It has been a hard year, 2002, and it doesn’t require a crystal ball to predict more hard times in store. The outbreak of Palestinian violence, over two years ago, and the Israeli response has wrought immense damage, in body, spirit and property, on both sides. Whether much can be salvaged from the smouldering ashes is a matter of conviction. Meanwhile the violence continues in ebbs and flows.
It is at times such as these that we are asked to show our unity and fit into a ‘national consensus’. Jews, in Israel and around the world, are called to put our differences aside and close ranks; join hands during these difficult times. Anyone daring to step outside this undefined consensus is seen as a threat; a self-hater or a fifth column. Sharon’s government and its institutions have been trying to vilify anyone outside the national consensus. Using President Bush’s vernacular they say: you’re either with us or against us.
But it is precisely during such difficult times that we must reject an abstract consensus, because it is precisely during such decisive periods that those in powers can embark on the most immoral and illegal adventures and not be held accountable for them. At times of crisis, leaders are apt to consider themselves as a body distinct from the rest of the citizens and grant themselves undue authority. No leader is good enough, or wise enough, to be entrusted with unlimited power. We must be heard, not a herd.
The decision by a number of IDF officers to refuse military posting in the occupied territories was a far-reaching act. They are not draft dodgers or fame seekers; they are educated men (and women) who found their sense of duty in confrontation with their sense of morality. Eventually they decided follow their conscience and face jail. They went against the grain and agreed to stand up and be counted. The number of covert refuseniks cannot be underestimated.
Other ‘dissidents’ are working on the ground: Physicians for Human Rights continues sending Israeli Jewish doctors to treat sick Palestinians who are unable to reach hospital due to road blocks or curfews. B’Tselem continues its work documenting human rights abuses in the territories; Jewish parents send their children to learn in Neveh Shalom School, alongside Arab Israelis.
The Jewish people has never spoken with a single voice; it has always been a polyphonic choir singing from different song-sheets – and rarely harmoniously. We all know the time-honoured adage: take two Jews and get three opinions. Perhaps therein lies our strength.
I am not an admirer of our Prime Minister whose politics are reminiscent of Genghis Kan’s, but I would defend him to the hilt to express his views. This is not because I think that one day I may support his odious politics, but because I remain hopeful that one day I will be able to persuade his supporters to think differently. Meanwhile, while defending his right, I will continue to protest against his policies in the West Bank and Gaza strip – policies which have brought neither peace nor security.
As citizens, we do not need to kowtow a political consensus; we are only obliged to act within the framework of the law. I object to any political party espousing a racist ideology or whose members call for the country’s downfall and consort with murderers. This is why I think that Moledet and the United Arab List should be barred from running in the current elections. I eschew any ideology which claims to know all the answers, or purports to be a custodian of the Truth. Karl Kraus once wrote: "In the final analysis every ideology gravitates toward war". We must always be on guard.
In 1968, on the eve of the Pesach, a group of Jewish families, led by Rabbi Moshe Levinger and Eliezer Waldman went with their issue to a Park Hotel, a small Arab-owned hotel in Hebron, ostensibly to celebration Pesach. The visitors took over the hotel and have remained there ever since. At the time this group, the forerunners to Gush Emunim, were seen as messianic madmen, placed outside the national consensus. They and their supporters now set the national consensus.

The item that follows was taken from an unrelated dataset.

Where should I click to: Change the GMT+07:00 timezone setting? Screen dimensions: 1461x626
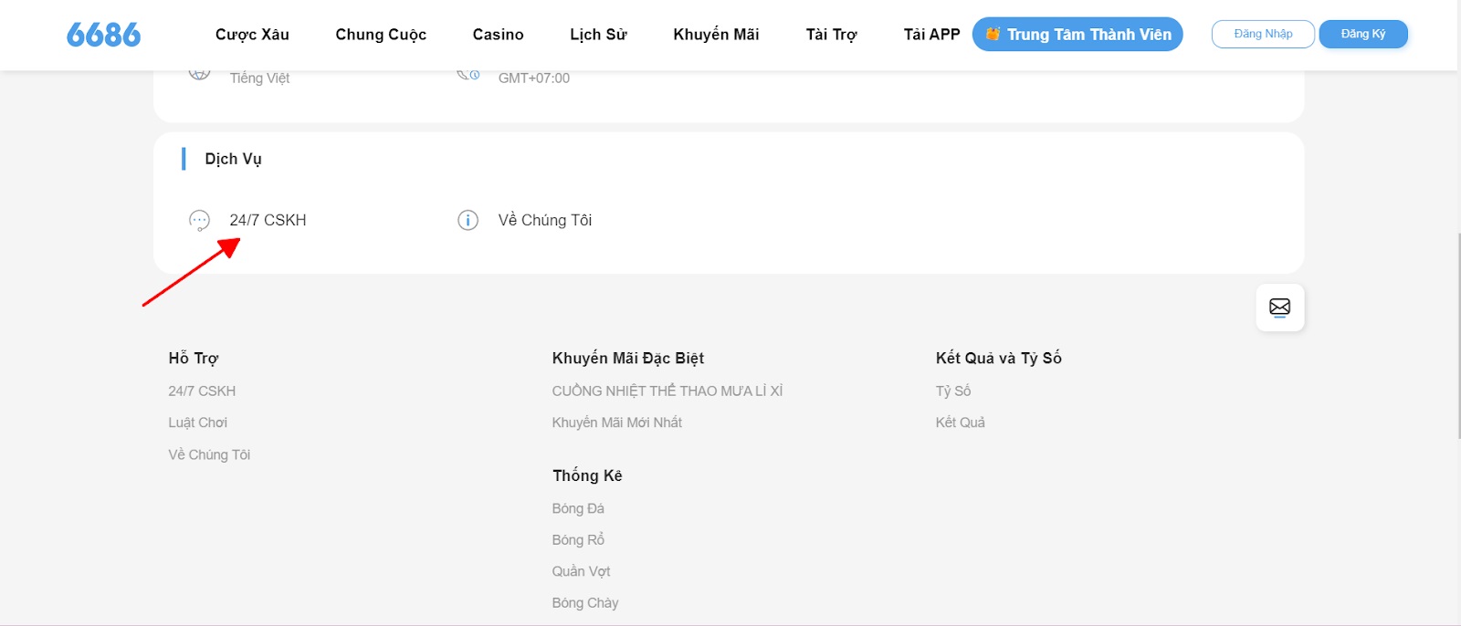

Consensus sounds nice, but in reality it presents a very real danger. It produces fanaticism and grooms assassins. We must educate for differences of opinion, and the right (and duty) to protest against injustice. In Israel there have rarely been moments of consensus. Neither should there be. Because in the name of consensus sinister things are done: dissenting voices are hushed and protest placards disappear – along with their carriers. Not every critic of Israel is an anti-Semite; not every refusenik is a traitor; and not every supporter of the Palestinians wants to bring down the State of Israel. They may simply have a different view of the situation.
There is nought wrong with going against the consensus.
Only dead fish always swim with the current.